The subjects I am covering are:
  • Insular
  • Freedom
  • Fat
  • Music
  • Language
  • Healthcare

  • Saturday, 21 December 2013

    Home

    I'm writing this in a strange state, a glow of optimism with a wretched hangover as a backdrop.

    Last night we had our work party, and with a staff headcount of 11, a turn up of 9 people was a success.

    We started the night at the US Coastguards bar, sat on tall tables drinking wine and ale, with fingers sticky from the cheese, chilli fries. It was the works Christmas do.

    Earlier in the day I cracked a joke on Facebook, accompanied by a picture of our Christmas meal at The Broiler on Nugget Mall. I compared that Christmas party with that enjoyed by my ex-colleagues in Manchester, who enjoyed an extravaganza with footballers and Leona Lewis. My jealousy was artificial and pure pantomime in the pathetic search for Facebook 'likes'. In reality I have just finished the last of the best work christmas' in my office working life. Something tells me I am now with my people. A rag-tag group of lovable individuals which form a kind of loose gang as popularised in Richard Curtis films like Four Weddings and Notting Hill. So much in common, yet figuring out a single denominator is completely impossible.

    A colleagues husband turned to me and asked "where do you call home?". This is such a hard question for me to answer. I really don't know. The easy answer I gave to this, and "where in England are you from?" is; "The West Country" or "West England". But defining me geographically is impossible, even if I wish it weren't.

    I like to think as the city where I was born, and educated me, Bristol is my home town. But I don't know it anymore. Cornwall; where I grew up as a child but I don't identify with it. I should though. Cornwall is a beautiful county, with the rolling hills, quaint villages and dramatic coastline. A culturally rich part of the UK with its own language. Its waiting for me to claim it as my culture. But I can't, I reject it. I'm even in almost denial of it, with an occasional desire to wipe it from the pages of my history. I understand why, I just wanted to get out of the place, which offered so much to everyone but me. Maybe I didn't reject Cornwall, Cornwall rejected me. And the secret of my nomadic soul, is not so much as that of an explorer, more an outcast.

    London, now I love to say how I was there, and why not? I overplay how the city influenced me. But really I have to report, probably only 2 out of the 6 years there were bathed in contentment, the first year and the last year.

    Am I at home now? How the fuck can I answer that? Its been far too soon. In reality I'm still travelling in my mind. For despite the job, the cell phone, the health insurance, I'm still travelling and running from something. It lives in my mind most Fridays when I grab my ruck-sack early in the morning, and sleep in a sleeping bag on a top of a ship heading through the inside passage. I still feel like a traveller those days. Sometime soon it will register, this is home now. I fear my response to the realization.

    Life is a ship at the moment, with the UK as a shoreline that is getting fainter on the horizon. I'm forgetting what living there is. I forget what a five pound note looks like. I go onto the BBC News website out of habit, but being on a US server it defaults to the US news. I less frequently check the UK news. But like all ships, to continue the analogy, its still on the water, and not into port yet.

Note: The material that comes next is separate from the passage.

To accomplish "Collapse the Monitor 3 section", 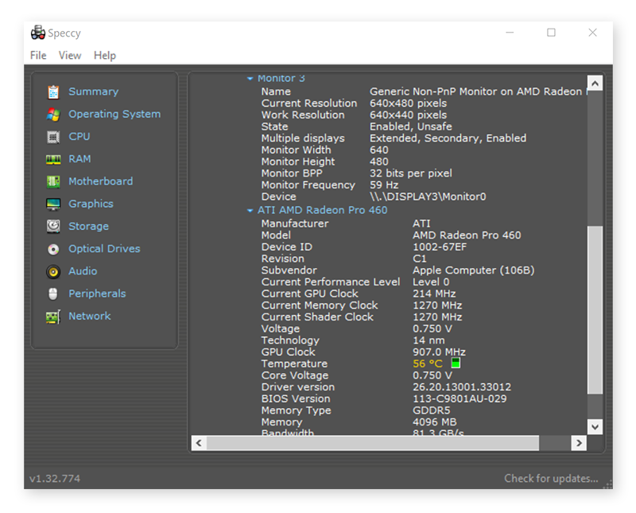I will click(x=249, y=79).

    Where is home if not geographically? I'm not the person who will ever know. If that place turns up which throws an economical and spiritual paradise (maybe like I have found presently), I will spend too much time trying to work out the catch, cynic that I am. Some souls live in torment of their place in the world spiritually more than others. I'm clearly one of those people.

    I gave up on happiness over ten years ago, and settled for the search for contentment instead, as recommended by The Dalai Lama. Contentment seems more stable, more conducive to maintenance. Happiness seems like a rush. There is no such thing as a 'happy ever after', yet we all search for it. In that respect the downside for me is, I will always view happiness with some suspicion. I will see it for the temporary dopamine release that it is. No better than a Prodigy gig in 1997, dancing with passion and warmth. But accepting of the fact that this emotional elation will be offset by tears the next day. You never hear of people taking drugs or drinking or gambling to feel content. They do it because it makes them feel happy.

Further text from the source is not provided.